Tony Rizzuto - Cowen & Company
Jack, do you have any concerns at all about Aleris' capacity in China. And I heard it's moving forward and the product quality is improving.
Are you concerned at all about possibly some of that supply leaking into the market and affecting the supply-demand?
Jack Hockema
There is capacity coming on-stream of non-qualified aerospace suppliers and that's one of those. So certainly there would be some of that product in the marketplace.
Tony Rizzuto - Cowen & Company
And then in the past you've talked about Trentwood Phases 6, 7 and 8, possibly. Obviously, if things move accordingly you've got the footprint capabilities, et cetera.
How are you feeling about those as you look at the market over the medium to longer-term and the need for those expansions? Have you changed your thought process there at all?
Jack Hockema
No, not at all Tony. Our outlook for demand and our outlook for our participation in that demand hasn't changed at all.
All we're seeing right now is some lumpiness in demand because of fluctuations in the supply chain. You may recall, although we haven't stated that often, but when we did this Phase 5, it really was the combination if you go back a couple of years of what we call Phases 5 and 6.
And there were some reasons for doing that. There were some elements of Phase 6 that created significant flexibility in operations.
And I've mentioned before on these calls that we've been very hampered at Trentwood, because we have a lot of different types of equipment that's not all fully qualified to make the broad mix of products. So we pulled ahead portions of Phase 6.
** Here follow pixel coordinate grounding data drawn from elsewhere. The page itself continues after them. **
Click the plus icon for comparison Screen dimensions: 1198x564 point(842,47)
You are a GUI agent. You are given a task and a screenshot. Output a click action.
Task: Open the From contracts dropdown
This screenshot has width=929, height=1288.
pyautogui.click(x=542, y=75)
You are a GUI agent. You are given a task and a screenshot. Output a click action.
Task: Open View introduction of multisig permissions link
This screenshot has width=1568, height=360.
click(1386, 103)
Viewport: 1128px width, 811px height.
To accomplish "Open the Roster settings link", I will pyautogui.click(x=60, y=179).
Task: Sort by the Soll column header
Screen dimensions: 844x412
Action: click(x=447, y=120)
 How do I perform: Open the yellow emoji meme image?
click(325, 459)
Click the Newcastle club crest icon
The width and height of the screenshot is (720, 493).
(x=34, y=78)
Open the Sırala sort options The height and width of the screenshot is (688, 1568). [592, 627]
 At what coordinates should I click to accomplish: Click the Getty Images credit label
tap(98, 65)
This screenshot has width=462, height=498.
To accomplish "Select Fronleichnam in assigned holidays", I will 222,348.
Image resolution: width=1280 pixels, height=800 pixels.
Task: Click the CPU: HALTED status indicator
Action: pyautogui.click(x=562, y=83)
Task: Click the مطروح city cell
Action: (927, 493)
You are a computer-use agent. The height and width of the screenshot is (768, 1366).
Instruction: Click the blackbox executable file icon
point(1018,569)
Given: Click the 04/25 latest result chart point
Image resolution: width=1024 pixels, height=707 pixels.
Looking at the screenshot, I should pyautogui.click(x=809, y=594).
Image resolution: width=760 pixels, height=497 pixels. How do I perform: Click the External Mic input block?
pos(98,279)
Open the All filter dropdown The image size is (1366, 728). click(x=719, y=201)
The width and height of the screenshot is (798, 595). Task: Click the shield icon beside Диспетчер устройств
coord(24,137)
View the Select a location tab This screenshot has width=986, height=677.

And the original Phase 6 and the Phase 5 and so this is a bigger increment of capacity then Phase 3 was or Phase 4 was. So we think this Phase 5 buys us some additional time before we make the next move.
But in our five year outlook, we still have capital spending program for what we characterized as Phases 7 and I believe even Phase 8 in the five year outlook. So that really hasn't changed.
And we remain confident that long-term demand is going to be there and we'll justify that.
Operator
It appears there are no further questions. I'd like to turn the conference back to Jack Hockema for any additional or closing remarks.
Jack Hockema
Thanks again everyone for joining us, especially for joining us on Friday afternoon. And we look forward to updating you again in February on our fourth quarter and full year 2013 call.
Thanks again.
Operator
This does conclude today's conference. We thank you for your participation.